Windows NT[edit | edit source]

Overview[edit | edit source]

Earlier versions of Windows NT were intended to boot into setup using three setup boot floppies, which copies drivers and loads information files from these floppies. This prominently applies to versions before Windows NT 4.0, although boot disks were available as a legacy setup option until Windows 2000. Windows NT 3.5 offers an option to copy the setup files to the hard drive, which should be used on builds without a bootable installation media or those that bugcheck when booting from it. As of Windows NT 4.0, the installation CD-ROM media can be booted from directly, and is the recommended installation method.

On Windows NT 3.1, you must use the first boot floppy to start setup and follow the instructions as setup states. Alternatively, use a Windows boot disk (recommended is a Windows 98 SE boot disk), initiate a drive (using fdisk and format), and run setup via winnt in the I386 directory of the installation media (in most cases, you should also run lock to allow direct disk access to the hard drive for Windows NT Setup, otherwise setup can exit with "Windows has disabled direct disk access to protect your long filenames" error message and halt the system). This secondary method will still require three setup boot floppy disks to be formatted and created by setup. On Windows NT 3.5 build 756 and above, you can run winnt /b instead to copy the setup files to the hard drive, which is usually more successful. On Windows NT 4.0 and above, you should boot directly to the installation media, unless booting to it fails (see "My ISO won't boot" section above).
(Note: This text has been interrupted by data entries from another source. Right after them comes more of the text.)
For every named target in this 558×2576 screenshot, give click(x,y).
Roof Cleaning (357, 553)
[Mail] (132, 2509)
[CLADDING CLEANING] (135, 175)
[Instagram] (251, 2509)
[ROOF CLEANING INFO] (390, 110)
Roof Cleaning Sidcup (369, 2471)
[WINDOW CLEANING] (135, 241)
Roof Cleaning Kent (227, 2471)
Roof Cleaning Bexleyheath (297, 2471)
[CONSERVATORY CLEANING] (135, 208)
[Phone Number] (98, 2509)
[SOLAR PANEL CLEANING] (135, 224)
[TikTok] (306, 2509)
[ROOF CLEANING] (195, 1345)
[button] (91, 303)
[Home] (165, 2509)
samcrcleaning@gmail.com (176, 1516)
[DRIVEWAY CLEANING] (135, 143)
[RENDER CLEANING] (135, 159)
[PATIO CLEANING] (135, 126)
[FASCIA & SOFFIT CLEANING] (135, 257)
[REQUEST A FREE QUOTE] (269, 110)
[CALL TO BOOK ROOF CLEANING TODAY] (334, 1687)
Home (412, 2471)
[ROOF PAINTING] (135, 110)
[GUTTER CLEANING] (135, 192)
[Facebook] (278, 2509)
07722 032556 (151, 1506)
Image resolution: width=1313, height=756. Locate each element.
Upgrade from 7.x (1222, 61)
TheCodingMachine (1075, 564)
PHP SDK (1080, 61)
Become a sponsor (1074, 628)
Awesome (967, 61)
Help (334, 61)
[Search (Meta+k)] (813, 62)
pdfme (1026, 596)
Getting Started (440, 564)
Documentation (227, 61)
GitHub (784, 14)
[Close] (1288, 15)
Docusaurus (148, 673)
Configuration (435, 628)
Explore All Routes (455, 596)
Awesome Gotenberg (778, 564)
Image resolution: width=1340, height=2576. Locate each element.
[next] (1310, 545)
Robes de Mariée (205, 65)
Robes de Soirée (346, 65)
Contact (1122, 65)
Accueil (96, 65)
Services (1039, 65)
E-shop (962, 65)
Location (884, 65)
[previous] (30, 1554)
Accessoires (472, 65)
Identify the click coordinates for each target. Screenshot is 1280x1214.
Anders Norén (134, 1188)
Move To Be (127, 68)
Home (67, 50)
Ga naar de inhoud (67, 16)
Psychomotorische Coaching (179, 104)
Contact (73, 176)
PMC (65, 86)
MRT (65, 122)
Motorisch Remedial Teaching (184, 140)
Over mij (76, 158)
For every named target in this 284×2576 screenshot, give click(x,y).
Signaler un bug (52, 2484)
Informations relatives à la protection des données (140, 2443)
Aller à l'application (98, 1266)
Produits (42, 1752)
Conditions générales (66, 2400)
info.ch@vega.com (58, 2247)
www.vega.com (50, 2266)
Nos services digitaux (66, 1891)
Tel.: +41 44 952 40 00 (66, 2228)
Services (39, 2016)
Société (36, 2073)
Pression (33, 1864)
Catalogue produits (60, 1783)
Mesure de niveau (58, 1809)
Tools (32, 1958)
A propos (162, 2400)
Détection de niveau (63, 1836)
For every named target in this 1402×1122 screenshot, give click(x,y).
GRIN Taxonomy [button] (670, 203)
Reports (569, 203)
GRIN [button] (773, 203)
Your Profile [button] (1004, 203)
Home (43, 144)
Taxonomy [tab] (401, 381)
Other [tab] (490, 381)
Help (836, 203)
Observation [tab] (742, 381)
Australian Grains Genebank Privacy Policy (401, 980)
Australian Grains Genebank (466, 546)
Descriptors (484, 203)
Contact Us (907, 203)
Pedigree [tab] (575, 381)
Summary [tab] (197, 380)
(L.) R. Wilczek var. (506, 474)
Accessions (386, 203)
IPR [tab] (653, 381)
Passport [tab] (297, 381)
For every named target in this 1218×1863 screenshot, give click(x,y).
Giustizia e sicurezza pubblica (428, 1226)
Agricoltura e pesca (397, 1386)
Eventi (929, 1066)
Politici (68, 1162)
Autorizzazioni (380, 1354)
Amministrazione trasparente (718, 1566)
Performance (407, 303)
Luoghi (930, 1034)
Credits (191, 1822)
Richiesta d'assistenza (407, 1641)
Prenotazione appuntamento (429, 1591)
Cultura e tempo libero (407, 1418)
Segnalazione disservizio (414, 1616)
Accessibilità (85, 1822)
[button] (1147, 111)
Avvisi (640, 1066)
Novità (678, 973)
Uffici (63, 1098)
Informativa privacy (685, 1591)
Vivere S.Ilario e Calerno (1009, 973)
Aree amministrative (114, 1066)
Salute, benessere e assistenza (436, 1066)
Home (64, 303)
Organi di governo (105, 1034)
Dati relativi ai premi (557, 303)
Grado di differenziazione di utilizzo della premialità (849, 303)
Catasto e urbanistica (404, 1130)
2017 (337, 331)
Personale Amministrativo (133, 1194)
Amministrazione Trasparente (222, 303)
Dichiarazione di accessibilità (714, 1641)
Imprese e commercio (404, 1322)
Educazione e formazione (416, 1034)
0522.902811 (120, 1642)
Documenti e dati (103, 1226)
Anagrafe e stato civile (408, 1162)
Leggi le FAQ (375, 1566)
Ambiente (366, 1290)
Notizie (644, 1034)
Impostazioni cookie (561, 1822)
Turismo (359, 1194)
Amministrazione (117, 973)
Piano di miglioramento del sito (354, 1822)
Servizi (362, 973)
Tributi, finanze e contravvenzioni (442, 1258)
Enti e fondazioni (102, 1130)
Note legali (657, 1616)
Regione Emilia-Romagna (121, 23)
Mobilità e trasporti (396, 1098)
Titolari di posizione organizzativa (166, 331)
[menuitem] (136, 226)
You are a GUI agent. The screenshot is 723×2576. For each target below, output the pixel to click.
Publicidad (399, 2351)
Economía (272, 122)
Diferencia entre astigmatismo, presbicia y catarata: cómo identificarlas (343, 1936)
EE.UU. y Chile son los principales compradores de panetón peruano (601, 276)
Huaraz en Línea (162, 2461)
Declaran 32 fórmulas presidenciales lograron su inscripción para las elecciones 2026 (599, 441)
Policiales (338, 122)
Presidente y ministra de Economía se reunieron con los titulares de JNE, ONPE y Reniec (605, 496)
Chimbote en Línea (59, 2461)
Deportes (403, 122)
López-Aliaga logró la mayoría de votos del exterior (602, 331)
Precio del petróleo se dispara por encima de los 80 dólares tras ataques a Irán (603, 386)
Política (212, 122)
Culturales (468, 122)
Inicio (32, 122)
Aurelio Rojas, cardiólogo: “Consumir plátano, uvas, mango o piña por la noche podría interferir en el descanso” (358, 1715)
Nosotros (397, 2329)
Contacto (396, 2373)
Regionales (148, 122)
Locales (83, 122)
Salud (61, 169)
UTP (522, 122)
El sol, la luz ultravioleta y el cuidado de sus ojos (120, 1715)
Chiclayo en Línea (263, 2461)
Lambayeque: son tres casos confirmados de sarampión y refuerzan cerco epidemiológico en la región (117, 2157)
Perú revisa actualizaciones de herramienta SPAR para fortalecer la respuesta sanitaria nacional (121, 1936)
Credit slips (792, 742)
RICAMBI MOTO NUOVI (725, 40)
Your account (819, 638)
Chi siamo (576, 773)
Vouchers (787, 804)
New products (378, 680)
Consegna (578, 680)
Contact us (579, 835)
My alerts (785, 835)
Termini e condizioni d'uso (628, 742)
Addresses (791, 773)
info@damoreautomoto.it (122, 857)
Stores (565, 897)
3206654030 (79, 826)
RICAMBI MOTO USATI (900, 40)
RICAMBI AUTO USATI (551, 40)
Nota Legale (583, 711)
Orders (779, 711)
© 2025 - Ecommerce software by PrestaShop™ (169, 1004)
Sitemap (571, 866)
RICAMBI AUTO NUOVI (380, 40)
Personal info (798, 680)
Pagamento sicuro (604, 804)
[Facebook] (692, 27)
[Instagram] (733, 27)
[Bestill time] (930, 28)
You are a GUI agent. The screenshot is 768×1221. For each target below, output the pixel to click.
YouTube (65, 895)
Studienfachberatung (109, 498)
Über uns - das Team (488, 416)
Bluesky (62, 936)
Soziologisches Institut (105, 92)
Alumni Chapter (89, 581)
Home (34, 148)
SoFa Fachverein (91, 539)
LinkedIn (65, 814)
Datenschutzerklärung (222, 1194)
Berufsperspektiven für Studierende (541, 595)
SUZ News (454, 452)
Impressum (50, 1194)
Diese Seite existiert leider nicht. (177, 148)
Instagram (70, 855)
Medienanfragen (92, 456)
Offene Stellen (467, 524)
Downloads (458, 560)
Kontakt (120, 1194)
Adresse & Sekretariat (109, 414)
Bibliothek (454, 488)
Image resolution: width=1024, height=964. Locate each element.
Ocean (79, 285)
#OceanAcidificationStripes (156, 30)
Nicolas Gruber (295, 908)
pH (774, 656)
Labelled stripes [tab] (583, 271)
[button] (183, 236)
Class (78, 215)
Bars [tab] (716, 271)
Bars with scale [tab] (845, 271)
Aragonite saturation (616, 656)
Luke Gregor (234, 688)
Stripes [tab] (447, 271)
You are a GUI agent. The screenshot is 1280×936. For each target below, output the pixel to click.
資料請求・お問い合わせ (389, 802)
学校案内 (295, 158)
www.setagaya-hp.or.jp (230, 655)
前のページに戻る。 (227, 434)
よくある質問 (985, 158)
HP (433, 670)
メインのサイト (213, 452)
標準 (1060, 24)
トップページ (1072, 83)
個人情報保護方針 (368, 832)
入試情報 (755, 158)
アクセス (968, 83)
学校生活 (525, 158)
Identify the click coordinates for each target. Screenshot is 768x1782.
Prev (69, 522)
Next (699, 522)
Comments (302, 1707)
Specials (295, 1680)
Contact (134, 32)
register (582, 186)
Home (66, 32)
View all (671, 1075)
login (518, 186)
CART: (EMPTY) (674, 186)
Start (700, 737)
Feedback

It is imperative that you do not restart during the GUI portion of setup before setup is complete on Windows NT 3.x or early Windows NT 4.0 builds. If you do, setup will not reload, giving you a bricked system with the error "The system is not fully installed. Please run setup again."

Do note that FAT32 isn't supported by default on Windows NT until Windows 2000. If prompted to enable large disk support (FAT32) on fdisk on a Windows boot disk, it should be disabled if you're installing Windows NT 4.0 or earlier.